Rustin’s homosexuality, the Pasadena incident in particular, embarrassed and angered some of his political comrades. But none of them responded to it with cruelty or contempt. Senator Larry Craig, of Idaho, has not been so lucky. No sooner had Craig’s brother Republican politicians learned that he had been caught with his pants down in a men’s-room stall at the Minneapolis-St. Paul International Airport (where, a year from now, they will arrive by the planeload for their National Convention) than the stampede began. Senator Mitch McConnell, the Minority Leader, pronounced Craig’s conduct “unforgivable” and forced him to relinquish his posts as the senior Republican on three Senate committees. From the campaign trail, Senator John McCain called for the miscreant’s resignation. “I don’t try to judge people, but in this case it’s clear that it was disgraceful,” the Senator judged. Mitt Romney, the former governor of Massachusetts, offered a singularly unfeeling response to the troubles of the man who, until the day before, had been the Idaho co-chairman of, and one of two “Senate liaisons” to, the Romney for President campaign. “Frankly,” Romney said, “it’s disgusting.” . . .

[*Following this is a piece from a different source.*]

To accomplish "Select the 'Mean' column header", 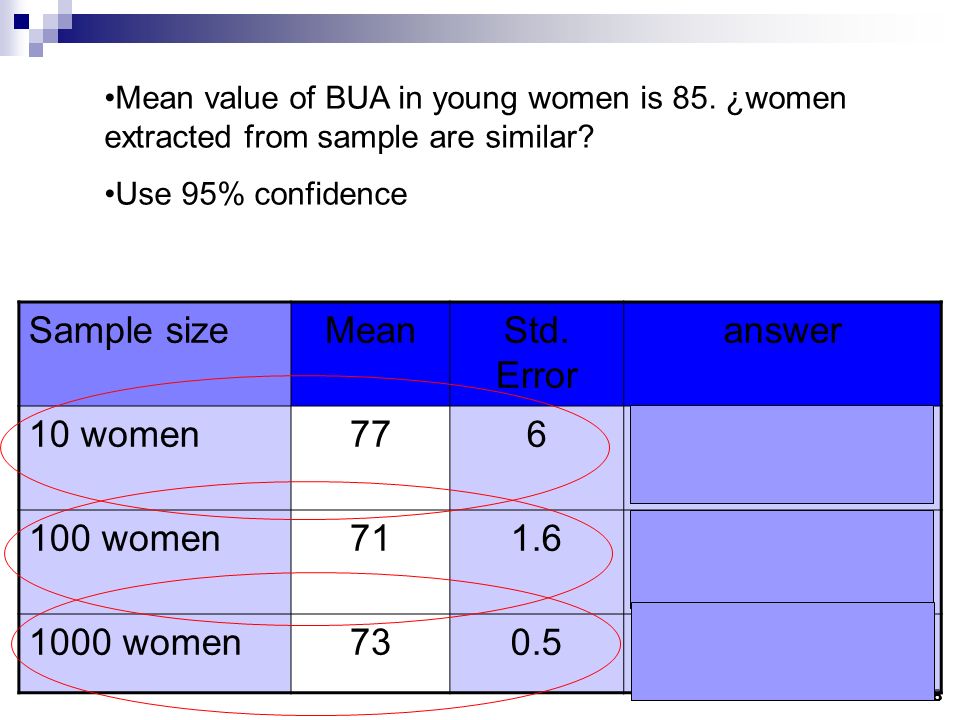I will point(370,353).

Read the rest by Henrik Hertzberg at the New Yorker. More on Bayard Rustin here. From Wikipedia:

A year before his death in 1987, Rustin said: "The barometer of where one is on human rights questions is no longer the black community, it's the gay community. Because it is the community which is most easily mistreated."

David Bianco once wrote:

Alveda King, niece of Dr. Martin Luther King, Jr., has expended a lot of energy publicly condemning gay people and denouncing the gay rights movement. What she seems to have forgotten is that the man who taught her famous uncle about nonviolent protest and was a major architect of the black civil rights movement of the 1950s and 1960s was an openly gay man named Bayard Rustin.

(Good luck, David.) (Quote: "I'm not having sex with men because I think the Torah doesn't let me, but I'm not letting them say I'm straight or ex-gay; I'm still queerer than thou." See here.)